Syukurlah kalau beliau bisa bebas murni. Namun dengan latar belakang beliau dari Harvard serta jaringan teknologinya yang membuatnya terkenal, akan menjadi sorotan mata dunia. Akankah ia bisa bebas seperti tokoh tokoh BUMN, tokoh Perbankan, dan tokoh tokoh penting kita lainnya...??? Mari kita ber andai andai, pun kalau ia harus tetap di penjara, rasanya malah akan membuatnya lebih terkenal lagi. Seperti salah seorang ahli petirnya Pak Dahlan sendiri, yaitu Pak Dasep Ahmadi, yang justru membuatnya bisa lebih diakui dunia karena hak patennya.

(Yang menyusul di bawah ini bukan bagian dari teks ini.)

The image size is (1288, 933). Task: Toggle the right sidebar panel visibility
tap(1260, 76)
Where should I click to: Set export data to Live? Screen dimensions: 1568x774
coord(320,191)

Walaupun beliau harus meringkuk di balik jeruji penjara.
Hamdi
Buat saya, kebodohan pemimpin jauh lebih buruk daripada korupsi, kebijakan tanpa dasar hanya menguras uang rakyat tapi tidak berdampak buat rakyat, dan biasanya hanya menguntungkan beberapa orang. Yang diuntungkan biasanya temanya yang kontraktor, fee dll, artinya proyek besar sudah dibangun dengan dana besar, kontraktor yang biasanya bagian dari penguasa sudah untung malah sudah Markup, dan fee sudah dikantongi, dana pilu atau pilpres sudah diamankan, masalah proyek menguntungkan atau tidak, bermanfaat atau tidak buat rakyat itu urusan lain, lihatlah bandara yang tak terpakai, tol yang sepi, gerbang yang tak terurus, terminal yang kosong dll...
Bahtiar HS
Kalau saya menduga2 kasus NM ini akan diintervensi presiden seperti TL dulu. Karena kasus ini bisa nyerempet dan merembet ke atas karena "atas perintah dan persetujuan". Bisa nyenggol pakde. Jadi mesti dihentikan. Lewat abolisi atau amnesti. Kalaupun nanti sudah inkracht, presiden msh bs memberikan grasi kepada ybs. Banyak jalan menuju penjara. Tp banyak jalan pula membebsskannya. Hanya saja jk itu dilakukan, berisiko memicu polemik publik dan dianggap melemahkan agenda pemberantasan korupsi. Dan utamanya juga mengancam agenda 2029 utk nyalon lagi. Wkwkwk.
BACA JUGA:Disway Gratis
Beny Arifin
Bagi saya kalau pun Nadiem harus diadili, adili lah karena IPO nya yang sudah diprediksi hanya exit door strategi atas bakar duitnya GOTO bertahun2. Dan ternyata benar bahwa saham GOTO akhirnya nyungsep ke 50 perak. Membawa kerugian ribuan investor yang membeli sahamnya. Itu lebih patut diadili merurut saya walaupun memang tidak ada dasar hukumnya.
Agus Suryonegoro III - 阿古斯·苏约诺
TANTANGAN BERAT BAGI HAKIM DALAM MEMUTUSKAN.. Di ruang sidang, hakim sering tampak paling tenang. Padahal justru di kursi itulah tekanan paling keras duduk bersama. 1) Jaksa keras dengan tuntutannya. 2) Medsos lebih keras lagi dengan penghakimannya. Kadang palu sidang kalah nyaring dibanding notifikasi TikTok dan YouTube. Hakim akhirnya berdiri di tengah hujan sorotan. 1) Salah memutus, dicurigai. 2) Terlalu ringan, dicibir. 3) Terlalu berat, dianggap pesanan. Padahal tugas hakim bukan menyenangkan penonton.
Bukan pula memenangkan jaksa atau pembela. Tugasnya hanya satu: menegakkan keadilan berdasarkan fakta dan keyakinan hukum. >>>Itulah sebabnya pekerjaan hakim makin berat di era digital. <<< Dulu tekanan datang dari ruang kekuasaan.
Sekarang datang juga dari kolom komentar. Lengkap dengan emoji marah dan profesor dadakan ilmu pidana. Karena itu publik juga perlu adil. Biarkan hakim bekerja sampai putusan selesai. Pengadilan bukan lomba polling. Keadilan tidak ditentukan oleh jumlah likes. Sebab kalau hukum akhirnya kalah oleh kegaduhan, maka yang tersisa hanya tepuk tangan. Dan tepuk tangan tidak pernah bisa menggantikan keadilan.